アーサー王物語の世界、どうやらこの世界はそんな伝説の世界の所らしい。………とは言っても透はアーサー王の話など、詳しくは知らない。だから、円卓の騎士の名前なんてほとんど知らないのだ。
ベティ「……あ、アーシェ様、トリスにガヴェ、イヴァにカレンそしてマーリーがキャメロット城に無事、到着しました。皆さんアーシェ様の帰りをお待ちしてます。早く、城に戻りましょう。透さん、あなたも家に急いで帰ったほうがいいですよ。家の方が心配しているはずでしょうし、あまり外に出ないほうがよろしいかと思います」
アーシェ「……マーリーが来たのか………なら……そのことだがベティ、透も城に連れていこうと思う」
ベティ&透「なっ!?」いきなりのことで透とベティは驚いた。
ベティ「なっ!何を言ってるんです!? 関係のない者を城に連れて行くなんて! 何を考えてるんですか!」
アーシェ「………聞いてくれ、ベティ。透は、以前妖精から予言された、異なる世界からやって来た人だ」
ベティ「!?ま、まさか!?」ベティが驚いて透の顔を見る。透はいきなりのことで顔を背けてしまった。
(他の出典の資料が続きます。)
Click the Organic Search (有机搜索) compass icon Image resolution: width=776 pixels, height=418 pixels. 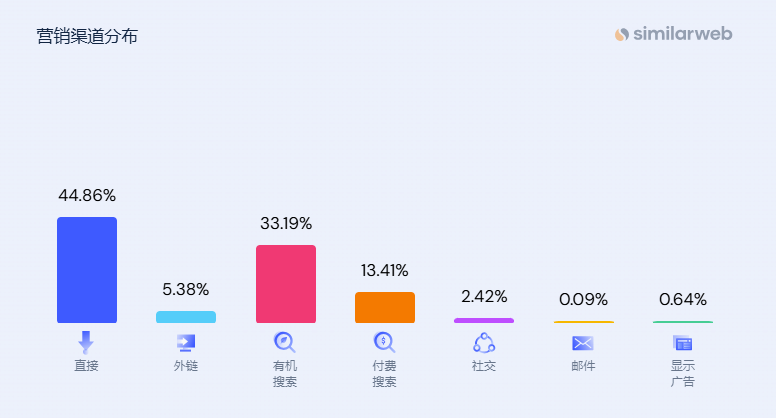click(285, 342)
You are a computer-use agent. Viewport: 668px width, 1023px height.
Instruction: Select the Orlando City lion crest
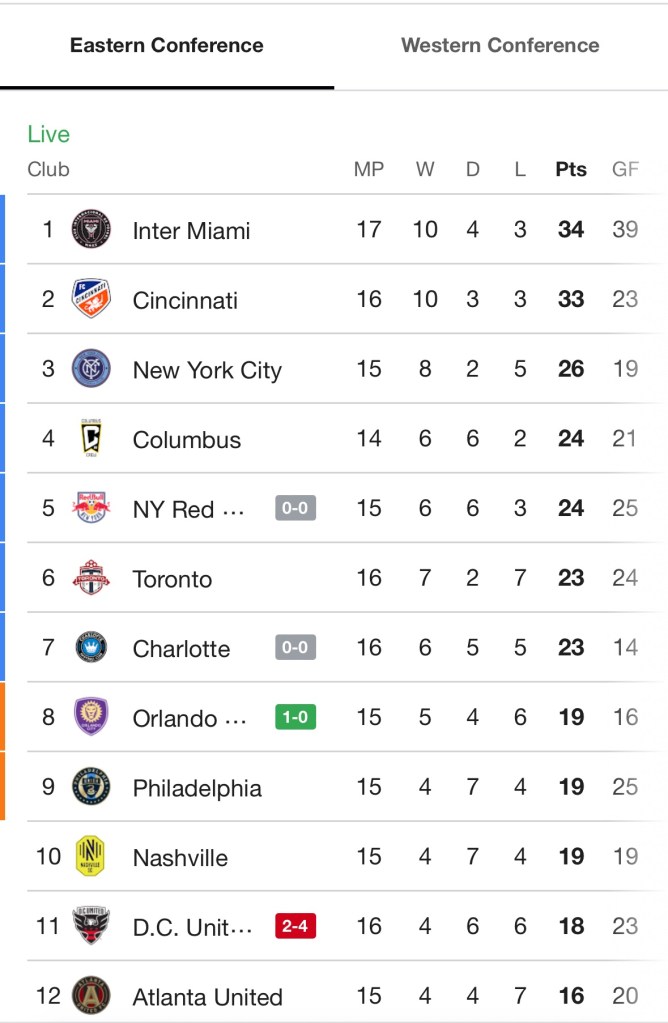91,717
ベティ「で、ですが異世界の人がいることでどうにかなる、とは妖精は言ってないのですし……」
アーシェ「ベティ、私はどうにかなると思う。そうでなければ、彼女−妖精の最期の言葉として私に告げたその意味が分からない」アーシェは真剣な瞳でベティの目を見つめた。
ベティ「……分かりました。それでは……」そう応えてベティは透に向いた。
ベティ「透さん、道中、あなたの安全は私が守ります。ついて来てくださいね」そう言って透に微笑んだ。
透「…………はっ!? いやいや、待ってよ! どういうことだよ!? アーシェ、さっき君はついて来るのはお勧めしないとか言ってなかった!? それに、さっきから何を言ってるのか全く分からないよ!! いったいこの世界は何が起きてるの!?」透はほとんど叫びながら応えていた。
アーシェ「……それは……いや、とりあえずは城についてから話そう、ついて来てくれ」
透「……なっ!? いきなりついて来いなんて、ごまかさないで答えてよ!」
アーシェ「…一緒に来たいのではなかったのか? それとも此処に残る?」
その一言で透は黙り、大人しくついて行くことにした。